:: Texte fourni ::

Pourtant, la major tricolore continue d’affirmer qu’elle est le numéro un…
Je ne commente pas les propos de mes concurrents.
L’une des clés du succès résidera dans notre capacité à nouer des partenariats avec des investisseurs et des entrepreneurs locaux.
Depuis l’acquisition d’Engen, Vivo Energy est présent sur 28 marchés africains. Comment comptez-vous renforcer votre présence ?
Cette transaction nous a ouvert deux marchés particulièrement importants: celui de l’Afrique du Sud et celui de la RDC. Nous devons d’abord intégrer les actifs que nous avons acquis, et, ensuite, poursuivre notre stratégie de croissance à partir d’une « plateforme » deux fois plus importante.
Dans le cadre de notre plan 2025-2029, nous prévoyons des investissements significatifs, à la hauteur de notre nouveau statut de leader. Nous construisons chaque année près de 150 stations-service, tout en diversifiant nos services de restauration et de convenience store avec nos partenaires (KFC, Hungry Lion, Wimpy, Woolworths…).
Enfin, je voudrais insister sur la notion de partenariat. L’une des clés du succès résidera en effet dans notre capacité à nouer des partenariats avec des investisseurs et des entrepreneurs locaux. Des actionnaires locaux sont présents dans dix de nos filiales, nous créons des sociétés communes dans la logistique ou dans la distribution au Mali, en Zambie, en Tanzanie, au Sénégal, au Maroc… C’est une tendance de fond, à laquelle nous souscrivons pleinement.
Votre entrée dans un nouveau pays se fera-t-elle essentiellement par le biais de rachats d’actifs, ou plutôt en tablant sur une croissance « organique » ?
Nous sommes à l’affût de toutes les opportunités, en particulier dans les grands pays du continent où nous ne sommes pas encore présents, comme l’Égypte ou le Nigeria, à la condition, bien évidemment, que cela ait un sens d’un point de vue économique.
Pénétrer dans un nouveau pays en construisant à partir de zéro un réseau de stations-service est possible en théorie. Mais, en pratique et quand on observe plus précisément les pays cibles, cette stratégie se révèle difficile à mettre en œuvre. Les contraintes sont nombreuses, que ce soit pour créer une structure, pour sécuriser les terrains ou la logistique – sans parler de la complexité des réglementations en matière de permis de construire… Une croissance « organique », sans construction de réseaux de stations-service, est, en revanche, plus facile à envisager dans certaines spécialités, comme les lubrifiants (au Nigeria par exemple) ou le gaz de pétrole liquéfié (GPL).

:: Consigne ::
Recopiez à l'identique le passage du texte sur Vivo Energy qui va de « Dans le cadre » jusqu'à « Lion, Wimpy, Woolworths…). » inclus.

:: Données ::
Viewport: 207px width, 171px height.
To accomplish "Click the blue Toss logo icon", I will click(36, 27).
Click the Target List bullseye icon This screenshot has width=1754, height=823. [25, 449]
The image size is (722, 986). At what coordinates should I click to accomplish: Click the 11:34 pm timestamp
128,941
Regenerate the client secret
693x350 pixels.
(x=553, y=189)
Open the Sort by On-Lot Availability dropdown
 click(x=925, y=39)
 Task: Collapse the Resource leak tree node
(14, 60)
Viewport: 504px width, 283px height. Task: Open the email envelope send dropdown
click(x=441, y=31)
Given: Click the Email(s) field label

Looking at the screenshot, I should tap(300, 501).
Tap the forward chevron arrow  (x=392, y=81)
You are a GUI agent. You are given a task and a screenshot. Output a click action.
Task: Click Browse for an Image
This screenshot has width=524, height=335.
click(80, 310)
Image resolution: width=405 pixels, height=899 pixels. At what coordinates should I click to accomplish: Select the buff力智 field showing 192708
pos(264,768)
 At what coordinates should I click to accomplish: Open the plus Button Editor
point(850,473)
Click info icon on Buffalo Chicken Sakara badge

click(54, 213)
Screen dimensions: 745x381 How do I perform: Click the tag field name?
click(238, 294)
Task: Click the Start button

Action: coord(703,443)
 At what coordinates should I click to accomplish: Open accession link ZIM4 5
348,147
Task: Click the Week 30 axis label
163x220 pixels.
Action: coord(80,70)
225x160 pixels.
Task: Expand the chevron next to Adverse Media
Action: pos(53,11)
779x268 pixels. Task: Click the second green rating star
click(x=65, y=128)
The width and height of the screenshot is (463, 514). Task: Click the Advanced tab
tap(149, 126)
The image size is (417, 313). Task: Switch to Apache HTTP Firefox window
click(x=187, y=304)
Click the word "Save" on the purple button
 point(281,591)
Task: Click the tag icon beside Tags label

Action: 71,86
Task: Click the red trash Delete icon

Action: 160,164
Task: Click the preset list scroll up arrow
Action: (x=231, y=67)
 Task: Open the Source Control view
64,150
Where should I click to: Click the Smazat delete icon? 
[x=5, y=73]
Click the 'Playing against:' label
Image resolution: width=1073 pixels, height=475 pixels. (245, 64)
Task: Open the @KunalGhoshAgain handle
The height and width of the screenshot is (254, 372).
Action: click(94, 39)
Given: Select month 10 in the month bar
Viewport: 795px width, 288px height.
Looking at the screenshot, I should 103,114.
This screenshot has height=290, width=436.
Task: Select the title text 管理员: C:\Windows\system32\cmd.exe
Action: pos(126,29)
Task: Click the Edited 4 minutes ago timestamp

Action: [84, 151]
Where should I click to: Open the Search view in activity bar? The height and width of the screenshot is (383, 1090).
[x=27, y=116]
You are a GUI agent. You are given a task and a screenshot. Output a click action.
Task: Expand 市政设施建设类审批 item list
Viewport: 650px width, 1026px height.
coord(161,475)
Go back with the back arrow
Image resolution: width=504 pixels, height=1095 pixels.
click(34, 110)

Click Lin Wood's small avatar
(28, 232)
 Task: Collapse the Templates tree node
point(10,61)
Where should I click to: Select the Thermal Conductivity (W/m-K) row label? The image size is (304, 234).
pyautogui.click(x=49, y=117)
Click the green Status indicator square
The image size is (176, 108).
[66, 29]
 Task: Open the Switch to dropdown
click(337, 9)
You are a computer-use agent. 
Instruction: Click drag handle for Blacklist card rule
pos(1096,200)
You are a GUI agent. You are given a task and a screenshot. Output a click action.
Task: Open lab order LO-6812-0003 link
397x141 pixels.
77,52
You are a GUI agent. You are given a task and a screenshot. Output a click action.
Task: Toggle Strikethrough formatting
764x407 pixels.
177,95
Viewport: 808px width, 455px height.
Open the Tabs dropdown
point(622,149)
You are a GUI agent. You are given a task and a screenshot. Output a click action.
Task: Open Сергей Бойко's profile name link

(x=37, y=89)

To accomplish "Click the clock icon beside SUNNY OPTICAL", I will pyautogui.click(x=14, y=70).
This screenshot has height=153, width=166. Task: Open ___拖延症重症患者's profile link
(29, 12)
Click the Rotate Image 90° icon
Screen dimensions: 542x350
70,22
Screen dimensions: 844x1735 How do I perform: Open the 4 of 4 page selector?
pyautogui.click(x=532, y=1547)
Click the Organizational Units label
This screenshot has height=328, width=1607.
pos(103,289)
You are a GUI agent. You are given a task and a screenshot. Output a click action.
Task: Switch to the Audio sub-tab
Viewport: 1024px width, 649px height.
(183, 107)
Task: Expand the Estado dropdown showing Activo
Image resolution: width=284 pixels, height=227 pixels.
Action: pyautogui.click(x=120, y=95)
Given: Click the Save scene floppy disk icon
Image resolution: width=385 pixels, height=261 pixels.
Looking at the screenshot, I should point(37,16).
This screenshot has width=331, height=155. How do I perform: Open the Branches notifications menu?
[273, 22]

:: Réponse ::
Dans le cadre de notre plan 2025-2029, nous prévoyons des investissements significatifs, à la hauteur de notre nouveau statut de leader. Nous construisons chaque année près de 150 stations-service, tout en diversifiant nos services de restauration et de convenience store avec nos partenaires (KFC, Hungry Lion, Wimpy, Woolworths…).